Research on Non-State Actors
Learn to research armed groups, multinational corporations, and transnational movements that operate outside state structures but shape international outcomes.
Why Non-State Actors Belong in Your Research
The United Nations is a system built by and for states, but the crises it addresses increasingly involve actors that are not states. Armed groups control territory in Syria, Yemen, Libya, Mali, and the eastern DRC. Multinational corporations like Shell, ExxonMobil, and Glencore have economic footprints larger than many UN member states. Transnational criminal networks move billions in drugs, weapons, and human trafficking across borders. Terrorist organizations, private military companies, and transnational activist movements all shape the security and development landscape that UN committees debate.
MUN delegates who only research state positions miss half the picture.
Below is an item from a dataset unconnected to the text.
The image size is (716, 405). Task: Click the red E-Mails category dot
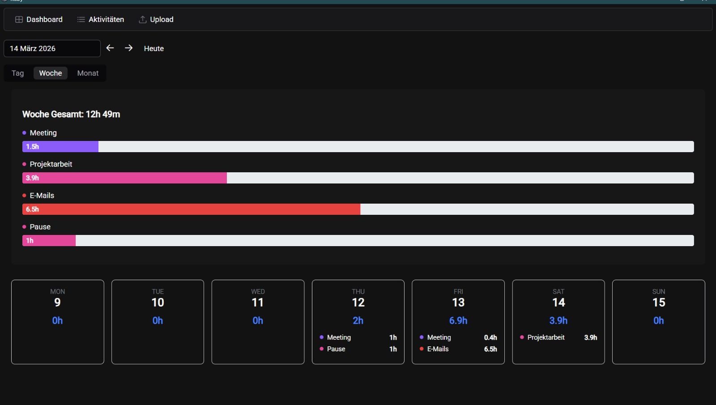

When the Security Council debates the situation in Yemen, the Houthi movement (Ansar Allah) is a central actor even though it has no UN seat. When a committee discusses corporate accountability and human rights, the behavior of specific multinational corporations is the subject under discussion. When DISEC debates small arms and light weapons, the demand side — armed groups and criminal networks — is as important as the supply side of state-to-state transfers.
Researching non-state actors is harder than researching states because the data is less systematic, the actors are less transparent, and the information landscape includes more propaganda and misinformation. But the payoff is enormous: delegates who can speak knowledgeably about specific non-state actors demonstrate a depth of understanding that impresses chairs and intimidates less-prepared opponents.